En effet, différents facteurs font peser des doutes sur l’élection : dans 50 000 des 130 000 bureaux de vote, des irrégularités ont été relevées ; dès les décomptes préliminaires, les responsables donnaient la victoire à Calderon ; en outre, les autorités électorales ont reconnu que 2,5 millions de bulletins de vote avaient été rejetés parce qu’ils n’étaient pas « conformes ».

Les synarchistes soutenant la campagne de Calderon espéraient que les efforts concertés du PAN, du gouvernement Fox (également du PAN) et de l’Institut électoral fédéral (IFE) pour déclarer Calderon vainqueur incontesté de ces élections, auraient obligé Obrador à accepter rapidement sa défaite. Selon certains, le PAN comptait sur l’administration Bush pour reconnaître la victoire de Calderon, qui a d’ailleurs été annoncée par tous les médias internationaux dans les deux jours suivant l’élection, bien que les résultats ne fussent pas encore définitifs.

Le 6 juillet, Obrador invitait les Mexicains à assister à une manifestation sur la place principale de Mexico le sur-lendemain, pour les informer des preuves de « fraude » que sa campagne comptait déposer devant les tribunaux électoraux le 10 juillet. Non moins de 500 000 Mexicains ont répondu à l’appel. C’est une nouvelle étape de la bataille qui s’ouvre ainsi. Obrador et son équipe ont demandé un recompte des voix, bulletin par bulletin, tout en déclarant qu’en cas de refus, ceux qui s’y opposent seront considérés comme seuls responsables de ce qui arrivera dans le pays. Les dirigeants du PAN maintiennent obstinément que tout recompte des voix constituerait une violation de la loi.
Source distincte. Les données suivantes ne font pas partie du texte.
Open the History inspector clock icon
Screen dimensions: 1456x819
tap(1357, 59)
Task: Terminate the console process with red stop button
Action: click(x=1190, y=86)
Comme l’a signalé Lyndon LaRouche, la situation reste très instable. Si Calderon est déclaré vainqueur et que les forces d’Obrador sont écartées, c’est le chaos assuré. Il faut situer les évènements du Mexique dans le contexte actuel d’une période révolutionnaire, à l’échelle internationale, déclenchée par l’effondrement de tout le système international. Le fait qu’Obrador ait, dès le soir de l’élection, refusé de capituler devant les efforts médiatiques dirigés par le gouvernement pour imposer Calderon comme vainqueur incontesté, et cela avant même tout décompte officiel, témoigne qu’il a un certain sens de la situation stratégique plus large, a estimé LaRouche.